António Torrado nasceu em Lisboa em 1939. Licenciou-se em Filosofia pela Universidade de Coimbra.
Dedicou-se à escrita desde muito novo, tendo começado a publicar aos 18 anos. A sua actividade profissional é diversa: escritor, pedagogo, jornalista, editor, produtor e argumentista para televisão.Tem trabalhado em parceria com Maria Alberta Menéres em diversos livros e programas de televisão. Actualmente, é Coordenador do Curso Anual de Expressão Poética e Narrativa no Centro de Arte Infantil da Fundação Calouste Gulbenkian. É o professor responsável pela disciplina de Escrita Dramatúrgica na Escola Superior de Teatro e Cinema.

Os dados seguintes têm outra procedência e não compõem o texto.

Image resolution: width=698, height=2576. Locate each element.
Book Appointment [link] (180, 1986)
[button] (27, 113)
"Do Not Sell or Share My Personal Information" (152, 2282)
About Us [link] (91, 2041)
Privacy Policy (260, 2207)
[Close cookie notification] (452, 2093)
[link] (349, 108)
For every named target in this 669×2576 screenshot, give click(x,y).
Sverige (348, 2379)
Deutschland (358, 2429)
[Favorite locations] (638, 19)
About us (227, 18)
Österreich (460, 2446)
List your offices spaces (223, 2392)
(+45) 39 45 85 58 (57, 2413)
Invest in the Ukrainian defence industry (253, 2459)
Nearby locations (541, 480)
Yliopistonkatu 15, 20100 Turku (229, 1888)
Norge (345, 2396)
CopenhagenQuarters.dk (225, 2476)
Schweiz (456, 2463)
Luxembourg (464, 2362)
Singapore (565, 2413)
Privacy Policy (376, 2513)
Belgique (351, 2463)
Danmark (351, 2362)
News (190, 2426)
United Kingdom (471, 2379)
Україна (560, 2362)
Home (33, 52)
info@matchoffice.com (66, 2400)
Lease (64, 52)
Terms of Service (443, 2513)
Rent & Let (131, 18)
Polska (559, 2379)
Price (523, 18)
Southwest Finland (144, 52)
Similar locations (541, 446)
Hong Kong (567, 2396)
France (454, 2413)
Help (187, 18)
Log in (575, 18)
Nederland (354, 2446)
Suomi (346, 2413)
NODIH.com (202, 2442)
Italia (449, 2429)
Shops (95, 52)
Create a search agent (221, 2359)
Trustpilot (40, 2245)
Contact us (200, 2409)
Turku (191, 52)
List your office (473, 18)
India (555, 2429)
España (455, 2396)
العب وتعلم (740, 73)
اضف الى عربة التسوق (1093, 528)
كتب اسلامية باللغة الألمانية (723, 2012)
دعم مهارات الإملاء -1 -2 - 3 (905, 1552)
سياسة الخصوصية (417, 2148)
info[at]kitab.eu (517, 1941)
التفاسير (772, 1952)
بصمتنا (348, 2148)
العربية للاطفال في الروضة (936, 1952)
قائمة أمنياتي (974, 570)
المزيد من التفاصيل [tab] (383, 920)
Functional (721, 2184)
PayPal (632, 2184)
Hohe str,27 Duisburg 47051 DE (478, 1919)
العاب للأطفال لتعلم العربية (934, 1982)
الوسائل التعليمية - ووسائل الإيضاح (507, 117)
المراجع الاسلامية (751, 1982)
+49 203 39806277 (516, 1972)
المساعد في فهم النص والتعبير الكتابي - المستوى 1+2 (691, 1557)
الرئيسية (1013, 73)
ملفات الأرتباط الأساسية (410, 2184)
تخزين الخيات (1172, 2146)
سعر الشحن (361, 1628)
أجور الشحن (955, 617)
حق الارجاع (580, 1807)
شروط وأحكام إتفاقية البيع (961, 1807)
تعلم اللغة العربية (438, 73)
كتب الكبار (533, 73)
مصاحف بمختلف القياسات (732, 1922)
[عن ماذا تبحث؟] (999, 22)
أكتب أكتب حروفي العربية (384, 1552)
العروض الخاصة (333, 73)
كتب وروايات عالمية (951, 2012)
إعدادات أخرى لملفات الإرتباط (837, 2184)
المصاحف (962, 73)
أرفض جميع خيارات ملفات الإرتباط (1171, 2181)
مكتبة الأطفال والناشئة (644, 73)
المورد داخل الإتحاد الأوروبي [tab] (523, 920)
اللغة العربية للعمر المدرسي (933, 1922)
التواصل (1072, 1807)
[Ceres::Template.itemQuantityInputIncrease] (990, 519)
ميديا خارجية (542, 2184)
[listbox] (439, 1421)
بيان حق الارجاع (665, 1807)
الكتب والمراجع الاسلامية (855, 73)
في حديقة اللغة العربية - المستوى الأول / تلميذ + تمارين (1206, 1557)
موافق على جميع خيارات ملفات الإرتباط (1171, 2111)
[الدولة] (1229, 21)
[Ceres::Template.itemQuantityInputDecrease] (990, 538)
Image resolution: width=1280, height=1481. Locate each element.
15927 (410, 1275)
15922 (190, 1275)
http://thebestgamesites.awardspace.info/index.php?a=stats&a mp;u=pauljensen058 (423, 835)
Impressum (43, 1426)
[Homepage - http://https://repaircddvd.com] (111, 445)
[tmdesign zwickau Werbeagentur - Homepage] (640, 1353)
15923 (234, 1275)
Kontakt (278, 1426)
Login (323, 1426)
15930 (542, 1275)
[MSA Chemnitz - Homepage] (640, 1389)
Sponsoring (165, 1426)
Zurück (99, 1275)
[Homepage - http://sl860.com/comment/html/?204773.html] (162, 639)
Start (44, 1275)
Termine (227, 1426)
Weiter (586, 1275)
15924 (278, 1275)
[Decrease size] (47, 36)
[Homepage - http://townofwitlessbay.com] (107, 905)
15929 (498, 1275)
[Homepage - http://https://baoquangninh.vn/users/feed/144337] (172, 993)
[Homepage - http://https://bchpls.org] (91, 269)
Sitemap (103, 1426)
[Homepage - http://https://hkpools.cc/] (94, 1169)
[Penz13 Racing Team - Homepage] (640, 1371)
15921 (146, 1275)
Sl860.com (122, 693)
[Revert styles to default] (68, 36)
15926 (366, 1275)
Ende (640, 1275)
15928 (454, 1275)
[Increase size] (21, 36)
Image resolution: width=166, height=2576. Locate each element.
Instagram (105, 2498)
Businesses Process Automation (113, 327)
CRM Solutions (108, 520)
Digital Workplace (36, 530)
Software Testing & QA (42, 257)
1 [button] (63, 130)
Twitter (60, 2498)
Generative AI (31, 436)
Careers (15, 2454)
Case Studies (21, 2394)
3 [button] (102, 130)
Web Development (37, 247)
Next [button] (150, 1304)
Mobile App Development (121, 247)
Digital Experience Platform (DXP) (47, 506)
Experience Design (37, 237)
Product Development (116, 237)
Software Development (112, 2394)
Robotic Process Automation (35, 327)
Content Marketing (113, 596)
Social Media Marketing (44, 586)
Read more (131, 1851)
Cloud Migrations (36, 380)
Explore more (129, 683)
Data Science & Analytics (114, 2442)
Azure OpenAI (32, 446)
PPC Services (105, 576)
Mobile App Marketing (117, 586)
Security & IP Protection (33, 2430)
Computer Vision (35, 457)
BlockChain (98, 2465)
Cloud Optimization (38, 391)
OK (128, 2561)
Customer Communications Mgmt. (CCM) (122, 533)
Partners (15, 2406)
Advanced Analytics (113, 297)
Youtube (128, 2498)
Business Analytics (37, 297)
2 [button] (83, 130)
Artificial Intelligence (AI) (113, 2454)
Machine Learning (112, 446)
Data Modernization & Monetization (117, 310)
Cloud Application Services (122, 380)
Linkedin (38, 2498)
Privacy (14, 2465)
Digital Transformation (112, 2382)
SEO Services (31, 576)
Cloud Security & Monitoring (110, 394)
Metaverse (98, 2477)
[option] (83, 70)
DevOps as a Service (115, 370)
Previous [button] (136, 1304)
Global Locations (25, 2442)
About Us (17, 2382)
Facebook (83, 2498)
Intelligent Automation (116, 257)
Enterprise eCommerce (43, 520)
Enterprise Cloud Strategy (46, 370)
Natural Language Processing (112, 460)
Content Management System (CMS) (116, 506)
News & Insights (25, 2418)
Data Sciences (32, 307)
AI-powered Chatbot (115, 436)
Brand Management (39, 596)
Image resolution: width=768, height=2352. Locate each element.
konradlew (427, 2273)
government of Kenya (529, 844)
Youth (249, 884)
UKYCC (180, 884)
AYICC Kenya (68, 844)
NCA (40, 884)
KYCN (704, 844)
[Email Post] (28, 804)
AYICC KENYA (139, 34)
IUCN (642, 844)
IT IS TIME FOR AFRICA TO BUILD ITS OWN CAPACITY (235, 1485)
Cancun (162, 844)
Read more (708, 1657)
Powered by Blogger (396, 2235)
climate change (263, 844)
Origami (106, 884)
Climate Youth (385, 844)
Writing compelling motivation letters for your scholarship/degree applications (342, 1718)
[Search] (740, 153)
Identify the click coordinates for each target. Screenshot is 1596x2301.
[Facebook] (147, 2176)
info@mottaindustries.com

É dramaturgo residente na Companhia de Teatro Comuna em Lisboa. Sendo consensualmente considerado um dos autores mais importantes na literatura infantil portuguesa, possui uma obra bastante extensa e diversificada, que integra textos de raiz popular e tradicional, mas também poesia e sobretudo contos.
António Torrado pode ser visto como um dos escritores infanto-juvenis mais dotado da actualidade, com uma bibliografia já vasta, nesta difícil modalidade. O verdadeiro escritor para crianças será sempre aquele capaz de comunicar a sua mensagem humana e artística com a pureza e a claridade que exige o coração e a mentalidade infantil. É um dom. Nasce-se escritor de literarura destinada aos pequenos leitores, como se nasce poeta, pintor, músico.
António Torrado possui esse dom e, uma vez mais, o comprova neste seu recente livro, intitulado 100 histórias bem dispostas, com o sub-título: Pequenas histórias divertidas para todas as ocasiões.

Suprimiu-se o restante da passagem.